AUGUSTA ? State workers must pay a union fee regardless of whether they join the union or risk being fired, according to a state official.
A memo handing down the pay-or-be-fired ultimatum came from Kenneth Walo, director of the state’s Bureau of Employee Relations. It was e-mailed to state employees.
The Maine State Employees Association negotiated a contract earlier this year requiring the payments from nonunion members to the union. But the memo has a national right-to-work organization up in arms and some nonunion workers crying foul.
“No one should be compelled to pay union dues in order to work,” said Stefan Gleason, vice president of the National Right to Work Legal Defense Foundation.
The payments are to be equal to weekly dues paid by union members, less an amount that’s supposed to be equal to what the union spends for political purposes.
That works out to $3.35 per week starting this July and $6.71 per week starting next July, Walo said. After that it goes to 73.9 percent of the MSEA dues. Right now that’s $9.10 per week.

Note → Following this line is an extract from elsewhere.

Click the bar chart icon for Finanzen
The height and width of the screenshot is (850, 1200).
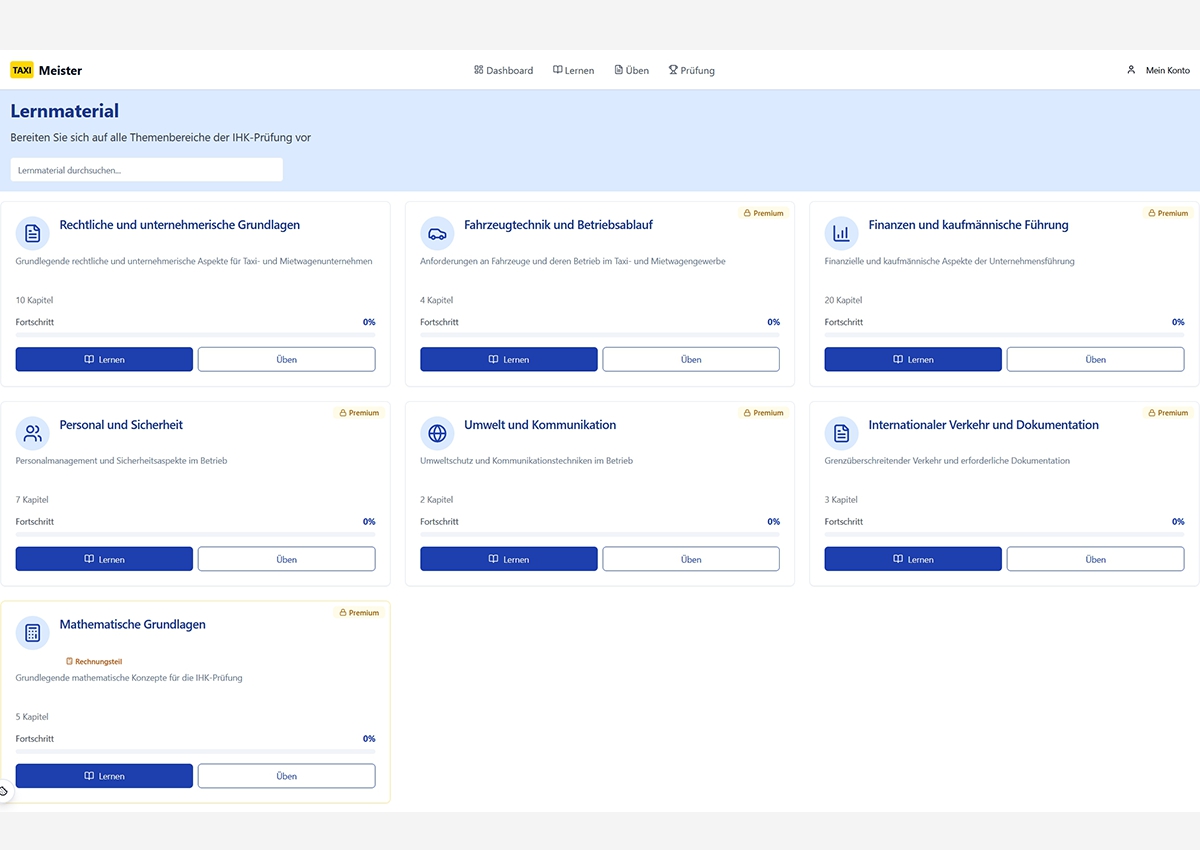pos(841,233)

Walo also said, however, that it will be Gov. John Baldacci who signs the contract with the Maine State Employees Association requiring the payments.
New hires for the past two years have been required to make the payments to the union if they chose not to join, he said. The requirement was extended to longer-serving workers during the recent contract talks, Walo said.

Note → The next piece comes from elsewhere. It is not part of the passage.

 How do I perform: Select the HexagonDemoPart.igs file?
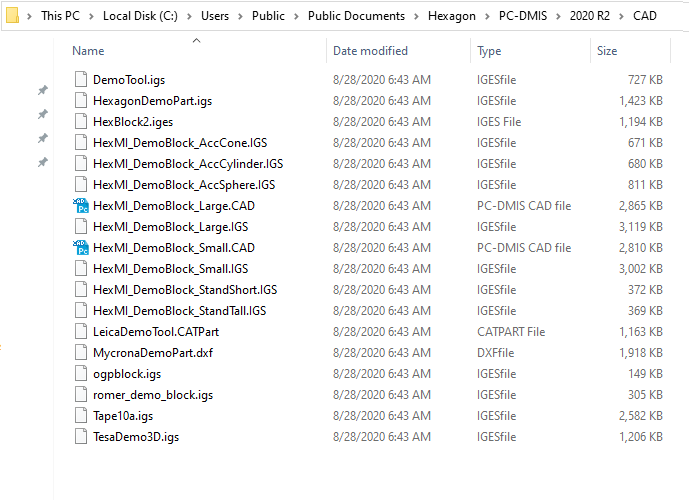[x=152, y=100]
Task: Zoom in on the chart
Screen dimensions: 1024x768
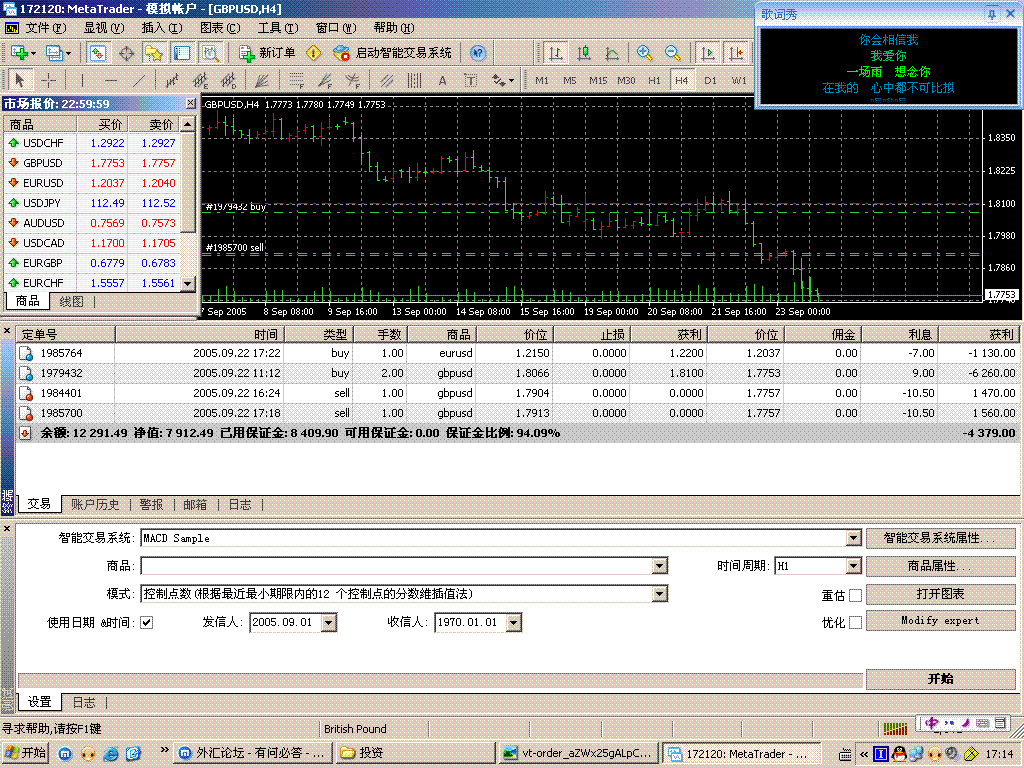Action: click(645, 53)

But nonunion workers didn’t know about the change until after the fact because the contract was negotiated behind closed doors.
“That’s where a lot of the animosity comes from. It was suddenly sprung on us,” said Brian Hodges, who works for the Department of Administrative and Financial Services.
Dana Graham, the MSEA president, defends the fee as simply requiring nonunion employees to “pay their fair share” of costs to conduct negotiations and represent union members’ interests.
Once the fee is being collected, nonunion members will be given access to union labor lawyers and other representation.
“We’ve been supplementing these nonmembers for the past 25 years,” Graham said. “It’s about time that they pay their fair share.”